Intanto la fonte anonima di Blasting News ha anche chiesto all’ARPA Lombardia di uscire per certificare la presenza dei rumori. Blasting News ha anche contattato il direttore dei lavori, architetto Ugo de Siena, che tuttavia non ha risposto alle domande.

… ma anche telecamere in aree comuni

Non è solo una questione di rumori e decibel. Nonostante non sia chiaro a chi appartenga, sullo stesso pianerottolo dell’appartamento di Natuzzi è stata installata una telecamera 360, che guarda non solo sul piano di Natuzzi ma anche su tutta l’area comune delle scale, fino all’uscio degli appartamenti del piano sottostante.

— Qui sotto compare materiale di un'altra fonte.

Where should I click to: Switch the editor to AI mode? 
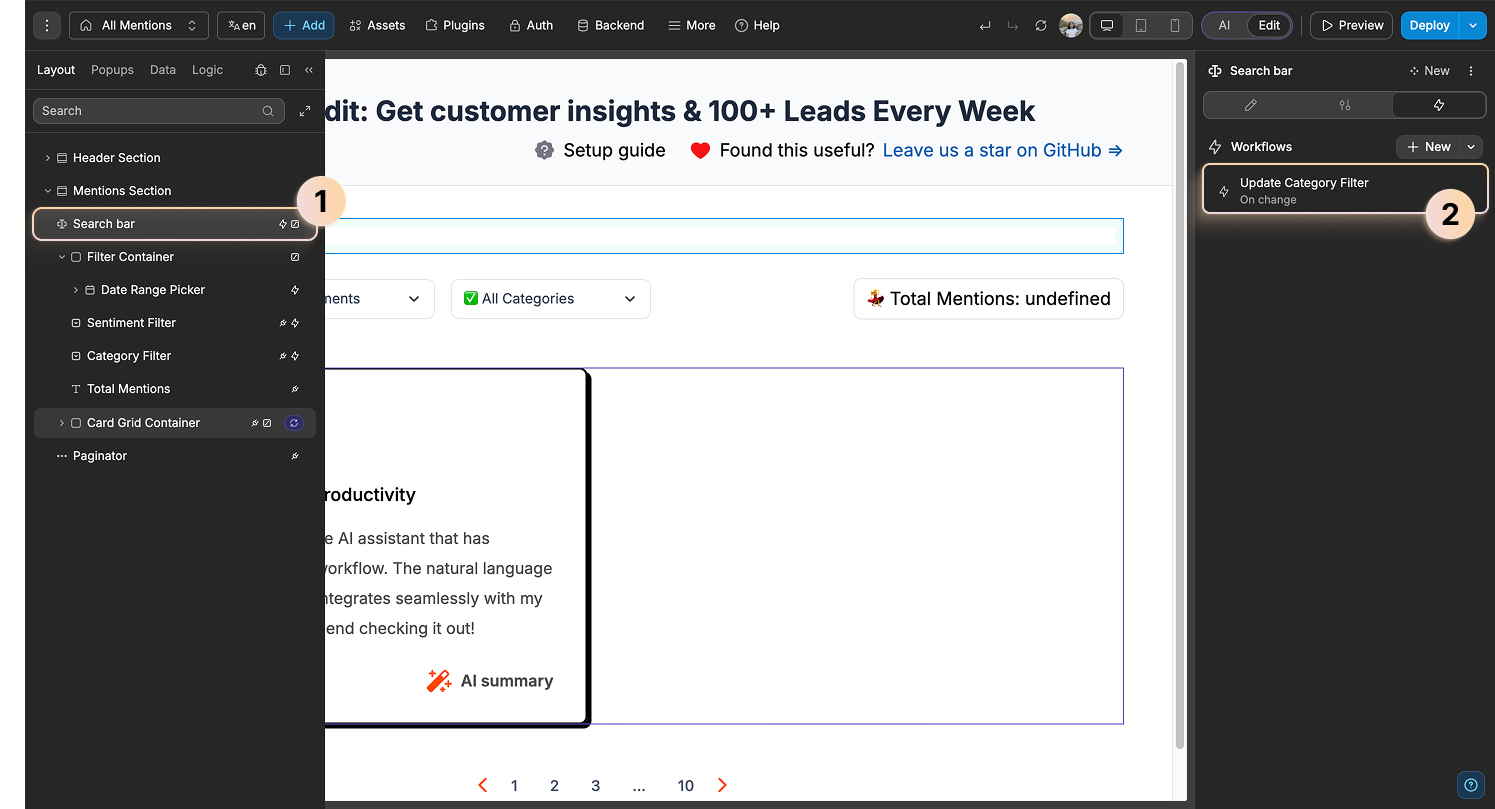(x=1223, y=25)
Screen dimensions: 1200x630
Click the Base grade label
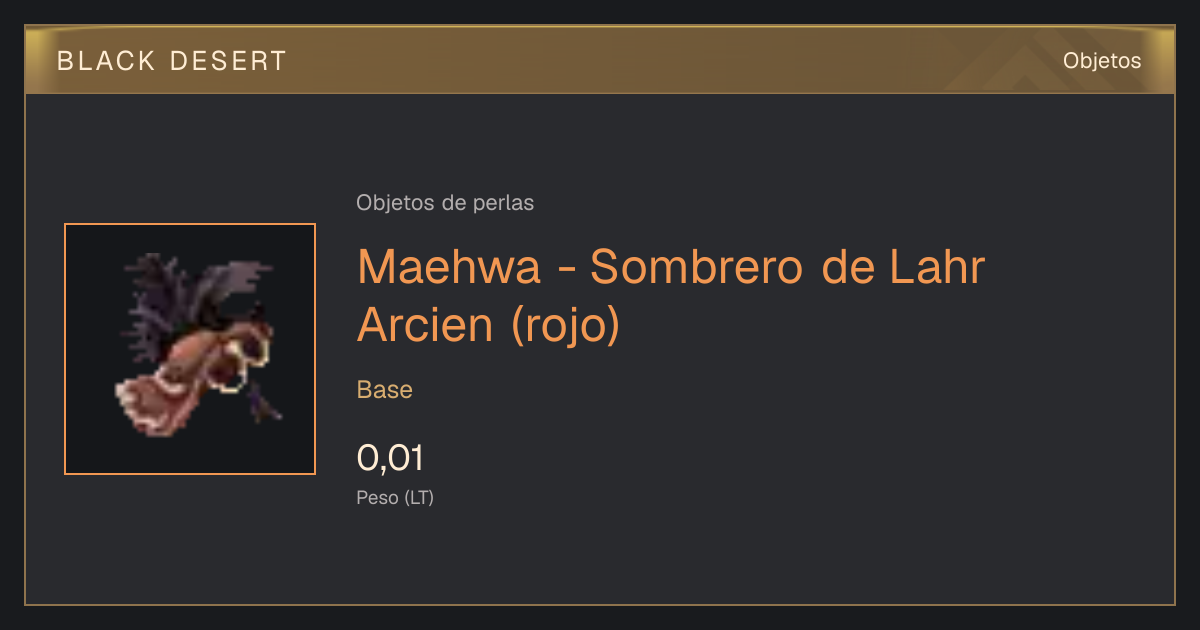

Non è chiaro se la telecamera è attiva o lo sarà nei prossimi mesi. Ci sono diverse sentenze e linee guida del garante della privacy in cui si afferma che da una parte le telecamere possono essere installate solo con l’approvazione da parte della maggioranza dei condomini; dall’altra le telecamere possono riprendere solo le aree adiacenti all’ingresso del proprietario dell'appartamento e non gli spazi comuni; infine il Garante vieta la possibilità di riprendere i volti.

Non è chiaro se sono state rispettate queste norme e nessuno ha voluto rispondere, né Natuzzi, né il proprietario dell’altro appartamento. Anche l’architetto Inglese non ha voluto rispondere alle domande di Blasting News e continua a non essere del tutto chiaro se quella telecamera è stata installata con l’approvazione della maggioranza dei condomini. Secondo fonti anonime contattate da Blasting News, l’architetto inglese non poteva non essere a conoscenza della presenza delle telecamere.